We have reported on this Blog here about the provisional register ban that had been issued without hearing the defendant beforehand, and the subsequent hearing.

Laurastar logo

The main disagreement between the parties relates to the relevant time period in which the inventions had been made: While Laurastar alleges that the inventions had been made by Mr. Mantegazzi and Mr. Pasche when they had been employed by Laurastar, defendant submits that the inventions had only been made thereafter, i.e. when Mr. Mantegazzi and Mr. Pasche have been employed by the defendant.

Plaintiff inter alia relied on the following document that was undisputedly created by Mr. Pasche during his employment with the plaintiff:

act. 1_8, created by M. Pasche while employed by the plaintiff

In a nutshell, the present decision maintains the register ban while main proceedings are pending, to sort out the ownership dispute. And this might turn out to be a tricky exercise: The decision provisionally holds that the subject-matter of

  • claims 1, 5, 7, 11, 20 and 21 of WO’653; and
  • claims 1, 5, 7, 8, 9, 11 (first and second option), 22 and 23 of WO’994

had likely already been invented by the two inventors when they had been employed by the plaintiff, in fulfilment of their contractual duties. Rights in these aspects would reside with the plaintiff; Art. 332(1) CO. The two PCT applications may thus have to be partially assigned to the plaintiff (Art. 29(1) PatA) — but only in main proceedings. This co-ownership would be kind of a forced marriage. If it doesn’t work out in practice and the parties get divorced, it will be hard to cut out and reshuffle the respective shares in the inventions.
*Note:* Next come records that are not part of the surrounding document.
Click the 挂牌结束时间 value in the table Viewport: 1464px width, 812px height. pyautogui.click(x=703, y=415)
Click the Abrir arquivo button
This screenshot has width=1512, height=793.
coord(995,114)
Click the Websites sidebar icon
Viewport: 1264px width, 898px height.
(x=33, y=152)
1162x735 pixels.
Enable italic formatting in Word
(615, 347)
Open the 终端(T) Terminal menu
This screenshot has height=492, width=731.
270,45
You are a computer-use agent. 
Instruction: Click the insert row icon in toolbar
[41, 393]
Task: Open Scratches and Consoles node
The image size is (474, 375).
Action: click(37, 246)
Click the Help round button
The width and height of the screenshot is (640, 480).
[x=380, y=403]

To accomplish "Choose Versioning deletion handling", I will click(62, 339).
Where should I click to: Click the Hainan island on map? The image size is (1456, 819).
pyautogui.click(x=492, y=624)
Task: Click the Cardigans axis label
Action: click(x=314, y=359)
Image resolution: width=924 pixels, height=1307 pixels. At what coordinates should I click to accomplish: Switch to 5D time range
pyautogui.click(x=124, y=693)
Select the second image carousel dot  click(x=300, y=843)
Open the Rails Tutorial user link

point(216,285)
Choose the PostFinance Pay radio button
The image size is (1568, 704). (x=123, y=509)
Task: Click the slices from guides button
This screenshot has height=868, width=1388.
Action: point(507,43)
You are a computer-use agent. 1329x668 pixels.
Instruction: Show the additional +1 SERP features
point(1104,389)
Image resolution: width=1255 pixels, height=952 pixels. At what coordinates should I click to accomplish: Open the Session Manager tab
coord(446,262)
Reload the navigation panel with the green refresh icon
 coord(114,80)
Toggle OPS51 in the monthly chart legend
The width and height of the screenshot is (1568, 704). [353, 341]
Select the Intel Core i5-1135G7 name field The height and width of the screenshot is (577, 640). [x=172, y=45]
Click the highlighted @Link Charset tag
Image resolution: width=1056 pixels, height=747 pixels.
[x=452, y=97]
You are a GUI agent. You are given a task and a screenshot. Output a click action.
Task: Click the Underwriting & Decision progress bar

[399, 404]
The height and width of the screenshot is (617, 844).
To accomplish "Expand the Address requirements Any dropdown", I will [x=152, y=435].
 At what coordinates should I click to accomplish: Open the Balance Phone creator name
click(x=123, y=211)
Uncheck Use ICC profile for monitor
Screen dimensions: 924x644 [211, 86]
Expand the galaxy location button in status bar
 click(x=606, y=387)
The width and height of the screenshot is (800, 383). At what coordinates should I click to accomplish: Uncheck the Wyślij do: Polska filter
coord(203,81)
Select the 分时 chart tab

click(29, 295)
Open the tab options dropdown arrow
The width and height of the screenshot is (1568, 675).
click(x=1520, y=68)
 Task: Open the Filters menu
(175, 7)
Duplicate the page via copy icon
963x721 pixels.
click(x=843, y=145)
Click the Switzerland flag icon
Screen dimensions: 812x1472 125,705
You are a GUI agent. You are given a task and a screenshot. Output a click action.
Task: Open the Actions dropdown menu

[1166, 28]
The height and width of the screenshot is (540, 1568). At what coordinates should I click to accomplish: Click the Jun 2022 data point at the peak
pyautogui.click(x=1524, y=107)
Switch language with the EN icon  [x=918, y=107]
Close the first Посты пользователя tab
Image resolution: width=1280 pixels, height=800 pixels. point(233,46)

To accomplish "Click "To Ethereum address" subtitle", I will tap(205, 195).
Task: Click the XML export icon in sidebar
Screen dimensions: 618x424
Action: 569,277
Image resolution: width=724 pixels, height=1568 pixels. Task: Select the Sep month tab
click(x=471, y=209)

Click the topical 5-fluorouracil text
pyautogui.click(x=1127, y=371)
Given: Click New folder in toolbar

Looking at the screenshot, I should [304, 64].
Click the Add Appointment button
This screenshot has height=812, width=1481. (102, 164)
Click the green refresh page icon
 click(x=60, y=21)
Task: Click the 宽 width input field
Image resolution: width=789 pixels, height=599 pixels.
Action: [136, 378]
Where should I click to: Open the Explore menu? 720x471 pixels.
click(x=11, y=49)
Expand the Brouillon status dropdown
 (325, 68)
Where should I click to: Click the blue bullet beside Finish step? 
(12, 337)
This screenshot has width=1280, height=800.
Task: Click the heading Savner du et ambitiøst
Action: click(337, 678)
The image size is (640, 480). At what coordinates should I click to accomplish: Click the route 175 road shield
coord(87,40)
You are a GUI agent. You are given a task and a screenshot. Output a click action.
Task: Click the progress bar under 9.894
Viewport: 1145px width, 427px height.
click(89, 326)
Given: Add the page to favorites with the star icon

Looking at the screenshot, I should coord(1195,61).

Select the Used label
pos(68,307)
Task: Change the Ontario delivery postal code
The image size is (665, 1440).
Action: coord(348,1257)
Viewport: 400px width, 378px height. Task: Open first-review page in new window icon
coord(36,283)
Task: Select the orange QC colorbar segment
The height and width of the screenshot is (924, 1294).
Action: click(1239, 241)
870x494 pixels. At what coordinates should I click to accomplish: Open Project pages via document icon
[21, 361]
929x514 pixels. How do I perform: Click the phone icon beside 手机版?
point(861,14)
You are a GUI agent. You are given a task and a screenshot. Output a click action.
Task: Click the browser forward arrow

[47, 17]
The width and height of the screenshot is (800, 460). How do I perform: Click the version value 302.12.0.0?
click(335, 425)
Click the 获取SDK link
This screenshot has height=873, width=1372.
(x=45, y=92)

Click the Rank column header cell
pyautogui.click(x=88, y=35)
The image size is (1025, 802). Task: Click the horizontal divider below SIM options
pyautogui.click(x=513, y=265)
Now, how to proceed with the two PCT applications in the meantime? They need to be nationalized in early 2019, and a decision in main proceedings is unlikely to be final by then. The decision unmistakably holds that it will be up to the plaintiff to decide how to best protect his interests in this respect:

On ne saurait manifestement condamner la défenderesse à entrer dans les phases nationales dans tous les Etats contractants du PCT, car cela pourrait se révéler prohibitif. Il appartiendra à la demanderesse de décider comment sauvegarder ses intérêts une fois que le délai d’entrée dans les phases nationales approchera de sa fin, ce qui semble être le 5 janvier 2019 (pour WO’994) respectivement le 24 février 2019 (pour WO’653).

Loosely translated:

It is clearly not possible to order the defendant to enter the national phases in all the contracting states of the PCT, as this could be prohibitive. It will be up to the plaintiff to decide how to safeguard its interests once the deadline for entry into the national phases approaches its end, which appears to be 5 January 2019 (for WO’994) and 24 February 2019 (for WO’653), respectively.

Not to be missed

I am very much looking forward to see how this finally unfolds. The immanent time pressure requires some creativity to ensure that no rights in at least the most relevant designated states are lost.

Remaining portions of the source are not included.